### What is being asked:
The data below contains pictures, which are to be skipped; the lines starting at the line with "liste de souhaits [button] (57, 455)" and ending at the line with "[button] (143, 1246)" are to be output exactly, both ends included.

[Exercise materials]

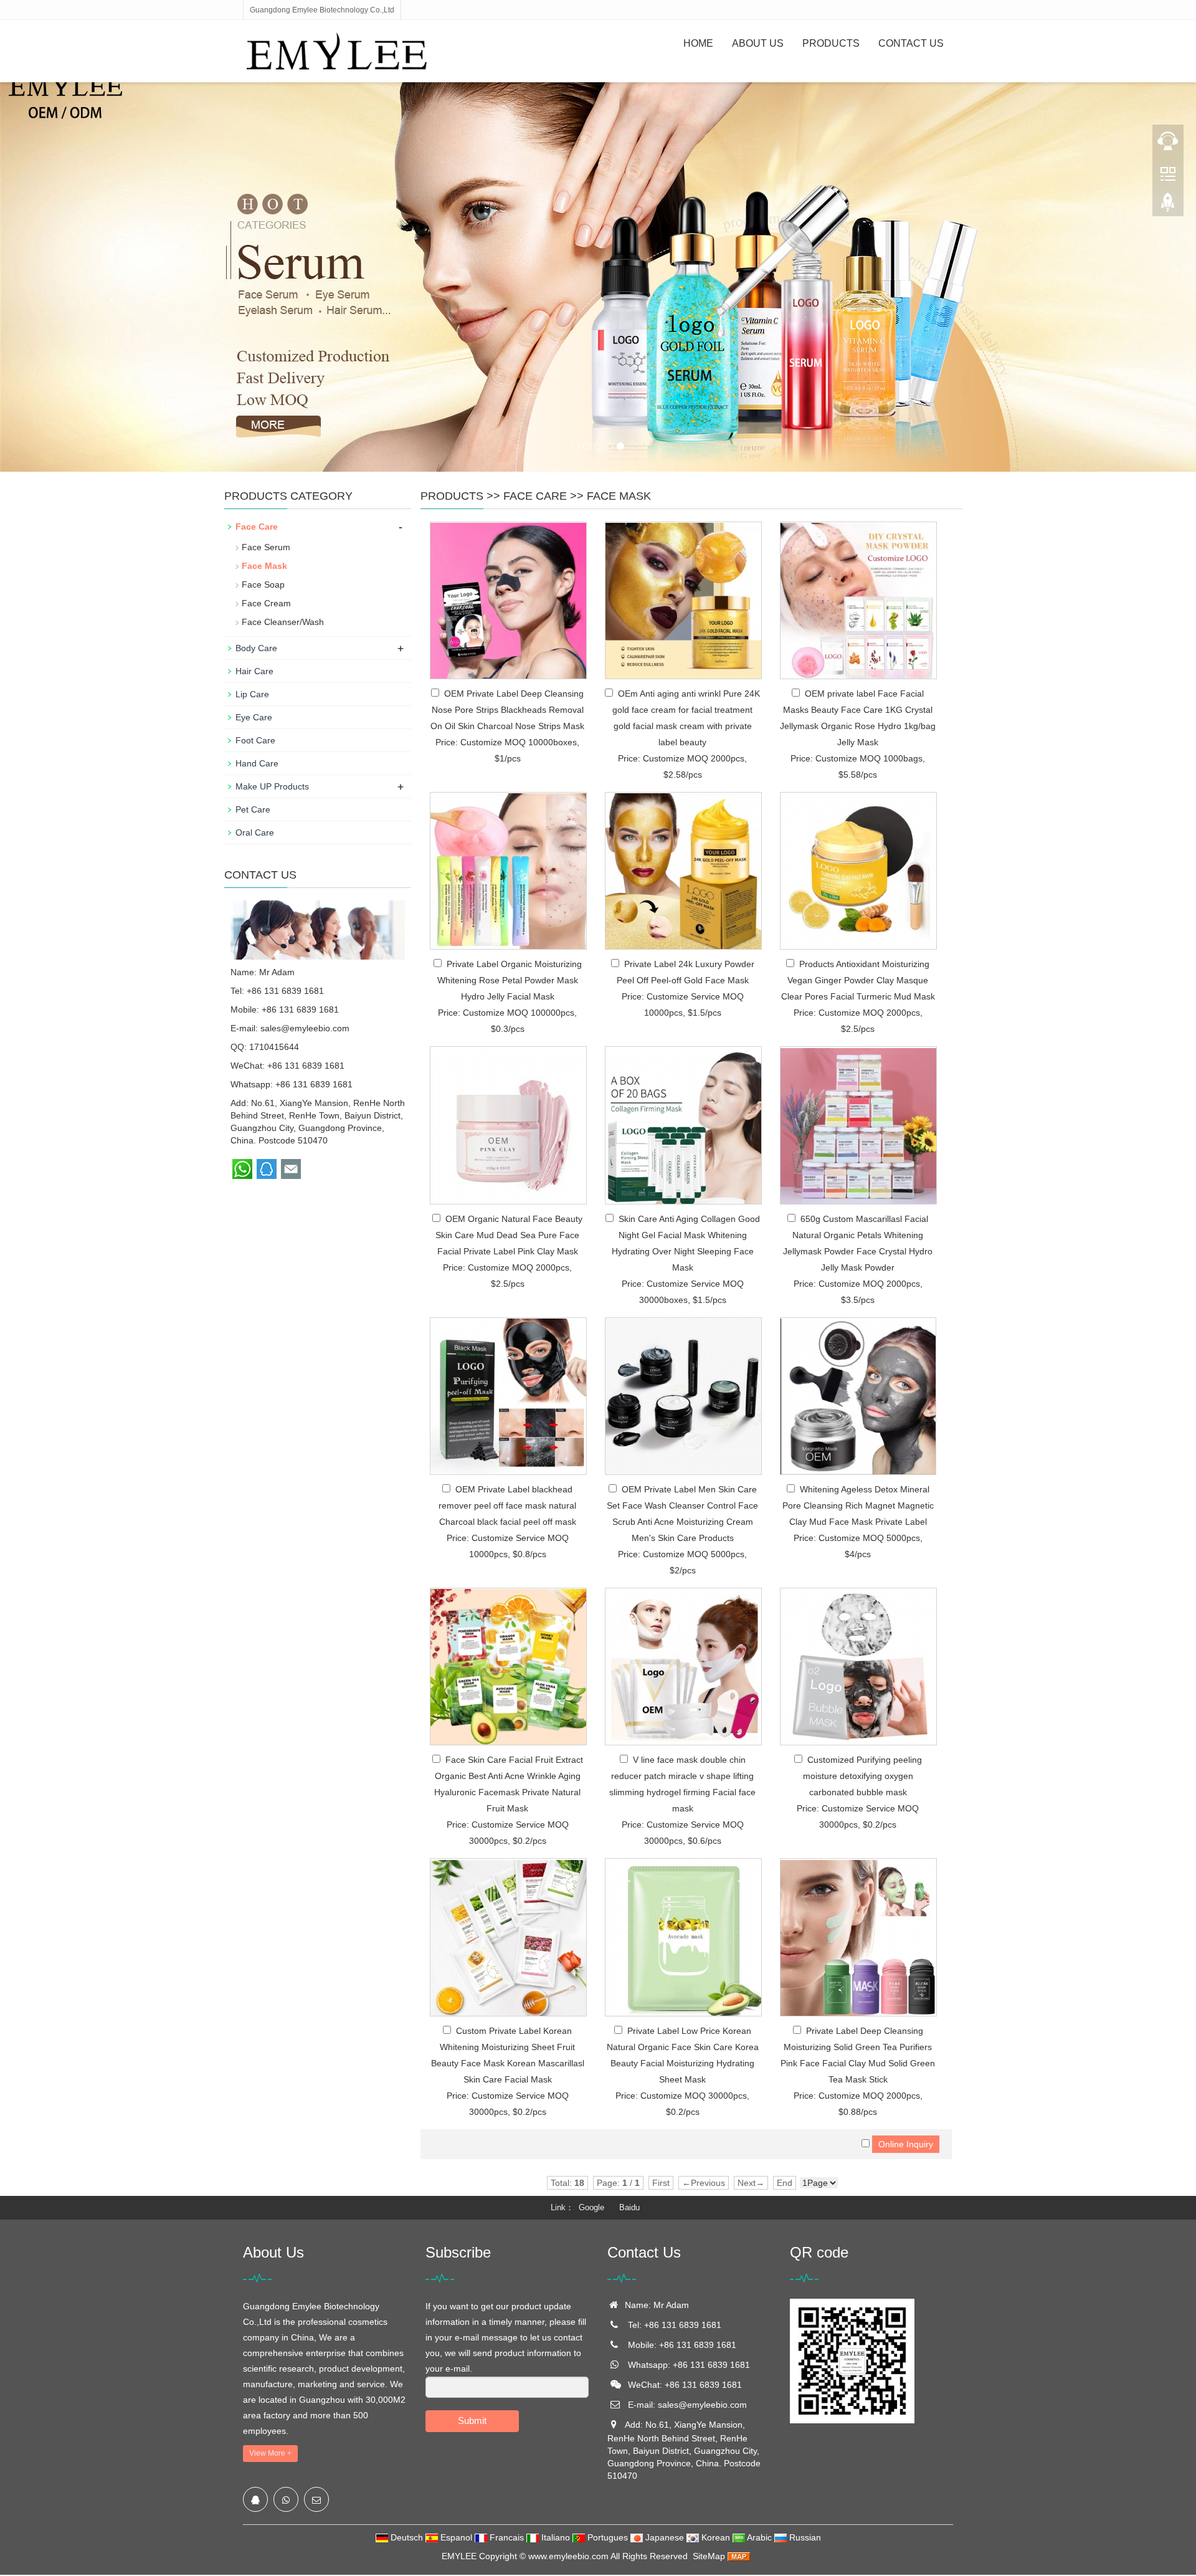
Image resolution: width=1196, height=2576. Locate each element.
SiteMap (709, 2556)
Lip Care (252, 694)
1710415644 (274, 1047)
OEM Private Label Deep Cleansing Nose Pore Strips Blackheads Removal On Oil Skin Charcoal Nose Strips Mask (507, 710)
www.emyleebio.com (568, 2556)
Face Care (535, 496)
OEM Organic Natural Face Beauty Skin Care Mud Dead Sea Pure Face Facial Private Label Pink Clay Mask (508, 1235)
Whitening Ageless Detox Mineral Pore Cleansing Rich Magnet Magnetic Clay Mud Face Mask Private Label (858, 1505)
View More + (270, 2453)
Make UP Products (272, 786)
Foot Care (255, 740)
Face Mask (619, 496)
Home (698, 43)
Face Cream (266, 603)
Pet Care (252, 809)
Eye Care (253, 717)
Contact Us (911, 43)
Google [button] (591, 2207)
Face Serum (266, 547)
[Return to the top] (1168, 206)
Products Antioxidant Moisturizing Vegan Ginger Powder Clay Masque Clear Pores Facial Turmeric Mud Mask (858, 980)
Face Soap (263, 584)
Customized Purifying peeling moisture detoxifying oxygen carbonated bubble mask (862, 1776)
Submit (472, 2420)
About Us (758, 43)
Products (831, 43)
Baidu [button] (629, 2207)
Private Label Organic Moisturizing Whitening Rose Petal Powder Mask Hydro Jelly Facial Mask (509, 980)
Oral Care (254, 832)
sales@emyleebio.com (304, 1028)
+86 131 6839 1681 (314, 1084)
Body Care (256, 648)
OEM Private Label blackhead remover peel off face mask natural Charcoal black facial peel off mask (507, 1505)
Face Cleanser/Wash (283, 622)
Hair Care (254, 671)
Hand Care (256, 763)
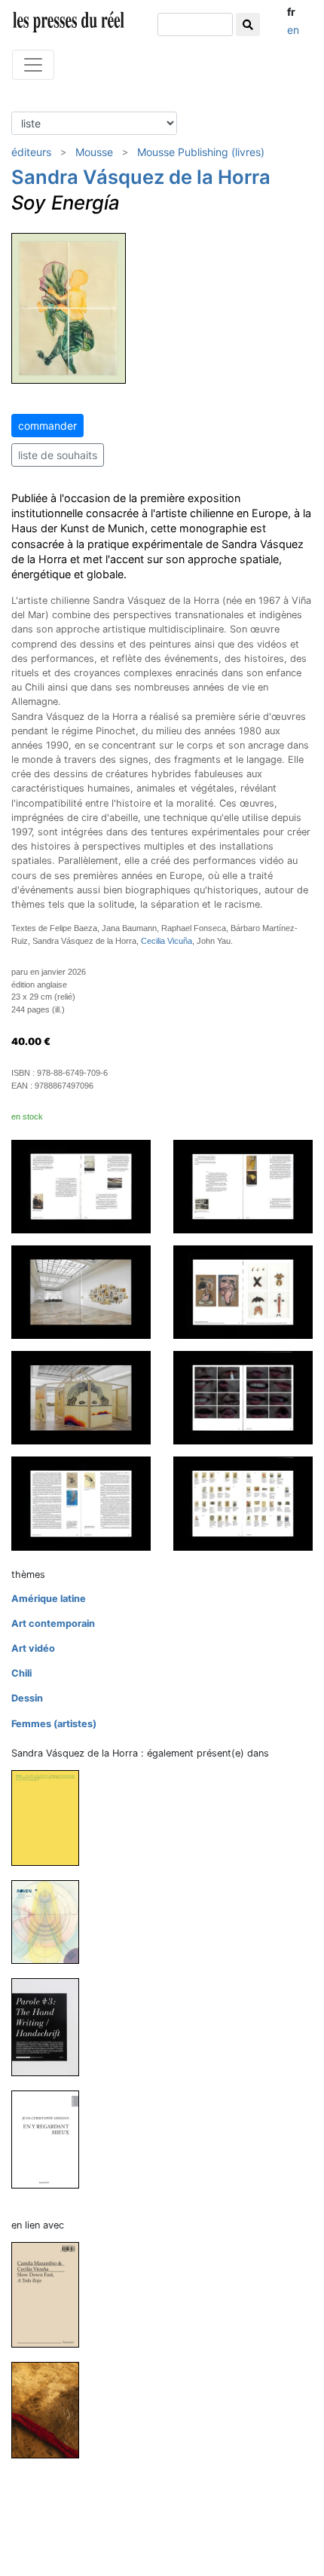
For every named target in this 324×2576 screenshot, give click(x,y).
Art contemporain (53, 1623)
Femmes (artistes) (53, 1723)
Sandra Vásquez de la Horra (141, 176)
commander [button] (47, 425)
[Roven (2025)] (51, 1921)
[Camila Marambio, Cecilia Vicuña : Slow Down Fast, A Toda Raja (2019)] (51, 2294)
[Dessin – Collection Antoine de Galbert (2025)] (51, 1817)
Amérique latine (48, 1598)
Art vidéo (33, 1648)
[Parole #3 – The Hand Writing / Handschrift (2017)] (51, 2026)
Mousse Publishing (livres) (200, 151)
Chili (21, 1673)
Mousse (94, 151)
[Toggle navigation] (33, 65)
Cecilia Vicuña (166, 940)
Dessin (27, 1698)
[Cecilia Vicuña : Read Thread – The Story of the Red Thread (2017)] (51, 2409)
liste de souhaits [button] (57, 455)
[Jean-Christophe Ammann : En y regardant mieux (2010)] (51, 2139)
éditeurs (31, 151)
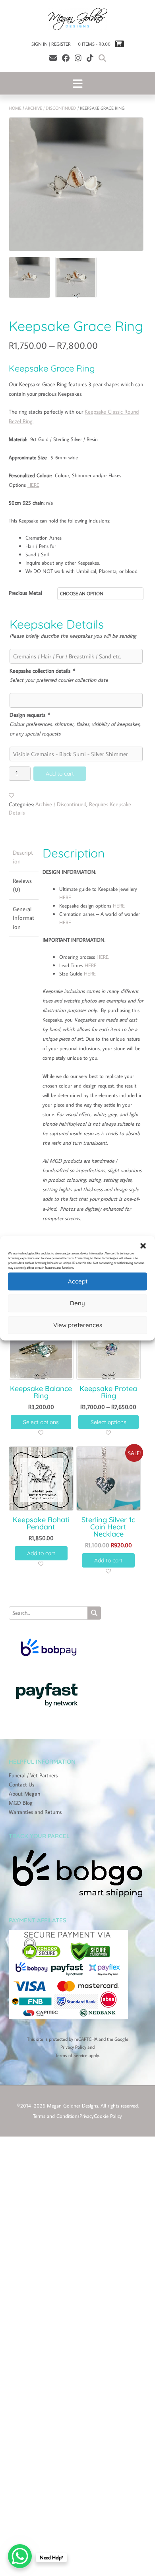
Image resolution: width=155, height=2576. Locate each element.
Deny (77, 1303)
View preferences (77, 1325)
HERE (33, 484)
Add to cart (60, 773)
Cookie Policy (108, 2116)
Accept (77, 1281)
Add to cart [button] (41, 1553)
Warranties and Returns (35, 1811)
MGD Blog (21, 1802)
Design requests (29, 714)
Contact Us (21, 1784)
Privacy (86, 2116)
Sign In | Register (51, 44)
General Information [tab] (23, 918)
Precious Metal (25, 592)
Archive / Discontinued (50, 108)
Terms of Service (71, 2055)
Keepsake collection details (42, 670)
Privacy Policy (73, 2047)
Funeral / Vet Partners (33, 1775)
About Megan (24, 1793)
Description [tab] (23, 857)
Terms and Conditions (56, 2116)
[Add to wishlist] (11, 795)
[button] (143, 1246)
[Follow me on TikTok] (90, 58)
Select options (41, 1422)
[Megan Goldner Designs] (77, 19)
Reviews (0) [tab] (22, 885)
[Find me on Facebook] (66, 58)
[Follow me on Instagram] (78, 58)
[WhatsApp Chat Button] (20, 2556)
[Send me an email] (53, 58)
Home (15, 108)
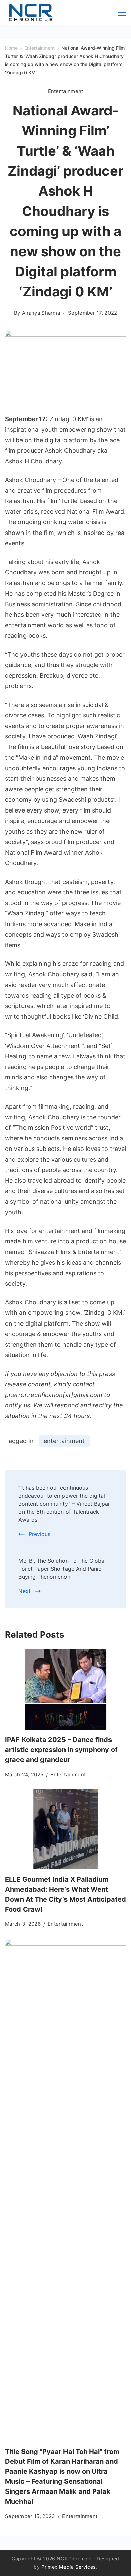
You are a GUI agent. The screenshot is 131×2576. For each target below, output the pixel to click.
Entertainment (65, 91)
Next (24, 1591)
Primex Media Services (68, 2567)
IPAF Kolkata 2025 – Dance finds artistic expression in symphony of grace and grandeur (61, 1750)
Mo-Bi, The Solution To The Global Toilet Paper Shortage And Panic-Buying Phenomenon (62, 1568)
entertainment (64, 1440)
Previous (39, 1534)
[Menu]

[/Exercise materials]

### Answer to this exercise:
liste de souhaits [button] (57, 455)
[Jean-Christophe Ammann : En y regardant mieux (2010)] (51, 2139)
éditeurs (31, 151)
Image resolution: width=155, height=2576. Locate each element.
Deny (77, 1303)
View preferences (77, 1325)
HERE (33, 484)
Add to cart (60, 773)
Cookie Policy (108, 2116)
Accept (77, 1281)
Add to cart [button] (41, 1553)
Warranties and Returns (35, 1811)
MGD Blog (21, 1802)
Design requests (29, 714)
Contact Us (21, 1784)
Privacy (86, 2116)
Sign In | Register (51, 44)
General Information [tab] (23, 918)
Precious Metal (25, 592)
Archive / Discontinued (50, 108)
Terms of Service (71, 2055)
Keepsake collection details (42, 670)
Privacy Policy (73, 2047)
Funeral / Vet Partners (33, 1775)
About Megan (24, 1793)
Description [tab] (23, 857)
Terms and Conditions (56, 2116)
[Add to wishlist] (11, 795)
[button] (143, 1246)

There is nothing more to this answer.